The honest answer is that we are trying to solve a 19th-century problem from analytic philosophy with 21st-century engineering tooling, and the philosophers got there first. They proved it could not be solved.

What Frege Noticed in 1892

The use-mention distinction is one of the oldest puzzles in analytic philosophy. It separates using a word to refer to something from mentioning the word as a linguistic object. The textbook example: “Cheese is derived from milk” uses the word — it refers to the dairy product. “‘Cheese’ is derived from the Old English cese” mentions the word — the topic now is the word itself.

Gottlob Frege did not put it in those terms in 1892, but his distinction between Sinn (sense) and Bedeutung (reference) opened the door. Medieval logicians had already worked through it as suppositio; W.V.O. Quine sharpened it into formal rules for quotation; Douglas Hofstadter made it a household example in Gödel, Escher, Bach. It looked like a logician’s curiosity until we built systems that had to make the distinction billions of times a day, and we did not tell them how.
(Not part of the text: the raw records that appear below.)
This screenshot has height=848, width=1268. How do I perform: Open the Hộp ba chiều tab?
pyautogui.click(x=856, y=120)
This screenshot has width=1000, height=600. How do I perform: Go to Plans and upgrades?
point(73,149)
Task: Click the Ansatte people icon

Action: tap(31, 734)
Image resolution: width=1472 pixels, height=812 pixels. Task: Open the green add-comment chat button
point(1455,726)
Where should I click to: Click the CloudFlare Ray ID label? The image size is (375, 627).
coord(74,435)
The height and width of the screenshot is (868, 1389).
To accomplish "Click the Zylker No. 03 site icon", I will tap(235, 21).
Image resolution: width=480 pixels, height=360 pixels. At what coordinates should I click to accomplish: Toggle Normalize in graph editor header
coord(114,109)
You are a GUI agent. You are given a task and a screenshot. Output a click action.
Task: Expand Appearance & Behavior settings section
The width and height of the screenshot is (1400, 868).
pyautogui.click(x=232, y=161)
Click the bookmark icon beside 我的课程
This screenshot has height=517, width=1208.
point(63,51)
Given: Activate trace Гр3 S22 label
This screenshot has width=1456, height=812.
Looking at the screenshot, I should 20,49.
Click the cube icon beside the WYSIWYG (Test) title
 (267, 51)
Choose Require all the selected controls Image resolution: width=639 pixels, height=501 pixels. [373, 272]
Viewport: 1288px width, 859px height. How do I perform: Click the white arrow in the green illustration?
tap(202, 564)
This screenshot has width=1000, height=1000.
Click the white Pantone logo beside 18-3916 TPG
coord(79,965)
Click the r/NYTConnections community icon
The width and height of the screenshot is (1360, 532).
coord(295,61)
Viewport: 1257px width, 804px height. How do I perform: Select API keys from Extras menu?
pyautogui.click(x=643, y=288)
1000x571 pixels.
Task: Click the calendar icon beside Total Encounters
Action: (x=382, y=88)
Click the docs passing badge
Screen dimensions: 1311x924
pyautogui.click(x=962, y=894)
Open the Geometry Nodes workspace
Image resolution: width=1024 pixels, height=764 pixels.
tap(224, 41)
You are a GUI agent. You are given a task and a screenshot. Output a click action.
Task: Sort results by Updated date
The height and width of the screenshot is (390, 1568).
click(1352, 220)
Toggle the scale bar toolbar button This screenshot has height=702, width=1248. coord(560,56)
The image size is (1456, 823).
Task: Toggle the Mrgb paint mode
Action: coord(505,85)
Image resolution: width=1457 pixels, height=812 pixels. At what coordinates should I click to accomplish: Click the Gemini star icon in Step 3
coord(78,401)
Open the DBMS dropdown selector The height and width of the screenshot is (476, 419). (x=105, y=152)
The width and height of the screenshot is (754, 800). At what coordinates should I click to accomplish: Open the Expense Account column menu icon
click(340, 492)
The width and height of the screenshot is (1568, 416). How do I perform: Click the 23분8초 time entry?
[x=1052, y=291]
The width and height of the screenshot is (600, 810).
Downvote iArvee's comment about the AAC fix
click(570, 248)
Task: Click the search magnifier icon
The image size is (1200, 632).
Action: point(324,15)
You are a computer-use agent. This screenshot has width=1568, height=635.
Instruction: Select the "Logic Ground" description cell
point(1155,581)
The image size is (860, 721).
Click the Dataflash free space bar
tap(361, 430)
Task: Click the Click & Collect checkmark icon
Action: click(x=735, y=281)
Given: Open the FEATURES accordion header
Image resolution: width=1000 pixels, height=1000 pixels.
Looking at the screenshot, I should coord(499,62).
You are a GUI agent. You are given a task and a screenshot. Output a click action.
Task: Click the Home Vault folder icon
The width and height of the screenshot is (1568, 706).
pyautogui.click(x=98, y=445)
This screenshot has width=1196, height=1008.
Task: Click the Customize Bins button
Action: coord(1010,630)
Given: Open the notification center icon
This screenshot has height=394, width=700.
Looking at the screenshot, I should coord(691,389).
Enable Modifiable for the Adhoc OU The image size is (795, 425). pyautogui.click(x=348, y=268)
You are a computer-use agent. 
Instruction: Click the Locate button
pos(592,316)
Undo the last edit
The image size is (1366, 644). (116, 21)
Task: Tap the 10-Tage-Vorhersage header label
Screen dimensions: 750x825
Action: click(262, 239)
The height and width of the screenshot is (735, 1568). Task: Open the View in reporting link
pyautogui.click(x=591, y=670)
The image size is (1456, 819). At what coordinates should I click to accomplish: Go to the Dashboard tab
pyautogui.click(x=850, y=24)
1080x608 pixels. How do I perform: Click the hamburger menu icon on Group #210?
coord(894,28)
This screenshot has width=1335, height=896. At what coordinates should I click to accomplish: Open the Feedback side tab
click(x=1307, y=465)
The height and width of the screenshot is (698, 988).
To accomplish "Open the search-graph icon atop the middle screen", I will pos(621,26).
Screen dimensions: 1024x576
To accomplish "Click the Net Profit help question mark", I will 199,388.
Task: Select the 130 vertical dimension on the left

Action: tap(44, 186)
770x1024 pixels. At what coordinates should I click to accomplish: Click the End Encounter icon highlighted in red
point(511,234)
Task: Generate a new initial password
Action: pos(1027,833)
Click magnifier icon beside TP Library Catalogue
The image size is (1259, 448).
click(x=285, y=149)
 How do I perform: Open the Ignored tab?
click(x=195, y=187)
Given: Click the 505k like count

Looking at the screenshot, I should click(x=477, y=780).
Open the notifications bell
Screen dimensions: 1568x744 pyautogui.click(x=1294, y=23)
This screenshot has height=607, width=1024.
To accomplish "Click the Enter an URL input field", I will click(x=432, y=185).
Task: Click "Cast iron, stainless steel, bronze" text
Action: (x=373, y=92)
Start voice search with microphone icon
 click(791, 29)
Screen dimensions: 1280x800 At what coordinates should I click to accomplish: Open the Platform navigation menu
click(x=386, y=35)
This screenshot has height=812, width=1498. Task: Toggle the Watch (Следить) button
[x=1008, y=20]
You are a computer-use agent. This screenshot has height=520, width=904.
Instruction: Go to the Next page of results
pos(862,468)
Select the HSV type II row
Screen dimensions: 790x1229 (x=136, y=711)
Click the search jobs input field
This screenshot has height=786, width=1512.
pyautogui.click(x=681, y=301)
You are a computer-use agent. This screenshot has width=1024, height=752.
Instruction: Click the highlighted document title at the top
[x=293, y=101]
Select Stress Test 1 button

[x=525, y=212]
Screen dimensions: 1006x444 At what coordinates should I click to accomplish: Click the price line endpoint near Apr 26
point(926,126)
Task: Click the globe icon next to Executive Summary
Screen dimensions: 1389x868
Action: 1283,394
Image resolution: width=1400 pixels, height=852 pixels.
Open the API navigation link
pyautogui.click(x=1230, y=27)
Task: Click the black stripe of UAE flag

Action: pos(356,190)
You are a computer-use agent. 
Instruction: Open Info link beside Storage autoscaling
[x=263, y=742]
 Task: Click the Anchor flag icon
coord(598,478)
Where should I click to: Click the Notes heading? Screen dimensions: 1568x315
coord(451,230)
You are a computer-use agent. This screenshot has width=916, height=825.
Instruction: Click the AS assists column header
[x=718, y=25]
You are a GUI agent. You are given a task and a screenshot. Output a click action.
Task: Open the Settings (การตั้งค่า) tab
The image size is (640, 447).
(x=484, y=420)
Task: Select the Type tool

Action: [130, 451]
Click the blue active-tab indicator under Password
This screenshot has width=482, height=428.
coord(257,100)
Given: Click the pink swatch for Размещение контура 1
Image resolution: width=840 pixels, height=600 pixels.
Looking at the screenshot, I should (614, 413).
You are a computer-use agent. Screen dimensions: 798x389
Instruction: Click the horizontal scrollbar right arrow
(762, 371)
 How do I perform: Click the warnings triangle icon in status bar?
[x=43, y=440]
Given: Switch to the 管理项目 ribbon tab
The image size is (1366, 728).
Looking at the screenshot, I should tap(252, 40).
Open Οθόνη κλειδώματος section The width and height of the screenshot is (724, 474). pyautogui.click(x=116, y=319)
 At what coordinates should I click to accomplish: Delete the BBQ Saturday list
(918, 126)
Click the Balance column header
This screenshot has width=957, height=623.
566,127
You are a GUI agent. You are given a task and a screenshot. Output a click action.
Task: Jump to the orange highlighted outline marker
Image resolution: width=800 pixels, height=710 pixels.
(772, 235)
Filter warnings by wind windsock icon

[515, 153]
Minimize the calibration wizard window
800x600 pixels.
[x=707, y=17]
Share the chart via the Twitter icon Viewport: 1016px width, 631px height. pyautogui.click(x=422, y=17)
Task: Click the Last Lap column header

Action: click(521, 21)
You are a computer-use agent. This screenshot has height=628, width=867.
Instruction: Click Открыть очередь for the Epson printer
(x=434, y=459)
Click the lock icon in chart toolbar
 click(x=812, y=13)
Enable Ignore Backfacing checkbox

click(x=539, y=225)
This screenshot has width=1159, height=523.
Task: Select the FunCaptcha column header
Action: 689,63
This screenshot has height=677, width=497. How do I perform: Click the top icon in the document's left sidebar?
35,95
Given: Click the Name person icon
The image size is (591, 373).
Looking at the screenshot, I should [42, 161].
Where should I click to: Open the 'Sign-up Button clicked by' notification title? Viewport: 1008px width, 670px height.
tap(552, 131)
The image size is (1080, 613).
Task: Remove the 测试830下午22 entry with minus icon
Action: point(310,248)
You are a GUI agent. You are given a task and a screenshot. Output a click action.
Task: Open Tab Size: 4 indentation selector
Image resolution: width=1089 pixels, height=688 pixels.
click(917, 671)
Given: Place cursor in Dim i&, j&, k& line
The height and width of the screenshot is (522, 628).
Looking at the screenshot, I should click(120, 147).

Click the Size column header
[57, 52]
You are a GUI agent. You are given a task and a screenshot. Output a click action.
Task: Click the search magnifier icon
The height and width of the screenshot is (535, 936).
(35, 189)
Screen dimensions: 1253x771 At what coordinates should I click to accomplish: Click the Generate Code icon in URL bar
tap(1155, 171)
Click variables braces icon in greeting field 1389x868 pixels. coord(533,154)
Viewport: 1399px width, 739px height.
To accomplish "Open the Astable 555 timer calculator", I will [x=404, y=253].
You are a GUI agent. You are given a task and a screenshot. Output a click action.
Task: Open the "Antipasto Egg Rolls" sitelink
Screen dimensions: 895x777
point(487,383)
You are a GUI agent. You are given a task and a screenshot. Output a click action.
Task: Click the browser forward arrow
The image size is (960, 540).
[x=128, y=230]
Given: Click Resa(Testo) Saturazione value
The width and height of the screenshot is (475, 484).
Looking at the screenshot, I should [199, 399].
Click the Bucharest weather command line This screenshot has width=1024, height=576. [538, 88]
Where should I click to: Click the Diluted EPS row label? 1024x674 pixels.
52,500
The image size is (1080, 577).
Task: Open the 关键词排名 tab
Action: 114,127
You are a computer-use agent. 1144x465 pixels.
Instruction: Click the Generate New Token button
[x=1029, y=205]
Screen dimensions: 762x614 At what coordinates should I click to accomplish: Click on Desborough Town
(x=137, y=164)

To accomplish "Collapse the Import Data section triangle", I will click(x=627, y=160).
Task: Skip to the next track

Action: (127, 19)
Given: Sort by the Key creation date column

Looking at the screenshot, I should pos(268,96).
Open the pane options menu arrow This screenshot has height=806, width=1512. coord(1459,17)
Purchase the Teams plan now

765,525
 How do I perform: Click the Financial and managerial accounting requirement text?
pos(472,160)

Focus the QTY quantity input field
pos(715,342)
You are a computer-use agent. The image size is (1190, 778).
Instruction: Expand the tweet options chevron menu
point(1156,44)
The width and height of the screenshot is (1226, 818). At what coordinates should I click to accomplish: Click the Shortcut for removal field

Why Every Previous Code-Data Confusion Got Solved

Computer security has run into the use-mention problem before. Every time, we called it something else.

The von Neumann architecture (1945) put both program instructions and data in the same memory space. The CPU could not, in principle, tell them apart: both were just sequences of bits. This was the original sin. The Morris Worm in 1988 demonstrated what happens when you can disguise instructions as data: stack smashing, buffer overflows, decades of CVEs.

The fix was not to make the CPU smarter about meaning. The fix was to externally enforce a hierarchy the CPU could not internally see. The NX (No-Execute) bit, shipped in AMD processors and then OpenBSD 3.3 in 2003 and Windows XP SP2 in 2004, flagged memory pages as either writable or executable, never both. We did not solve the philosophical problem. We routed around it.

SQL injection followed the identical pattern. User input got concatenated into queries, and a database engine built to interpret SQL did exactly what it was told. The fix was prepared statements: the query goes to the database with placeholders; the data goes separately, treated strictly as literals. The boundary between command and parameter became structurally impossible to cross.

LLMs break this pattern entirely. The UK’s NCSC was blunt in December 2025: “Under the hood of an LLM, there is no distinction made between ‘data’ or ‘instructions’; there is only ever ‘next token.’” Schneier and Raghavan in IEEE Spectrum this January: LLMs “flatten multiple levels of context into text similarity. They see ‘tokens,’ not hierarchies and intentions.” There is nowhere to bolt the NX bit on, no parameterized-query equivalent for natural language — because, as Austin showed seventy years ago, natural language does not have parameterized queries.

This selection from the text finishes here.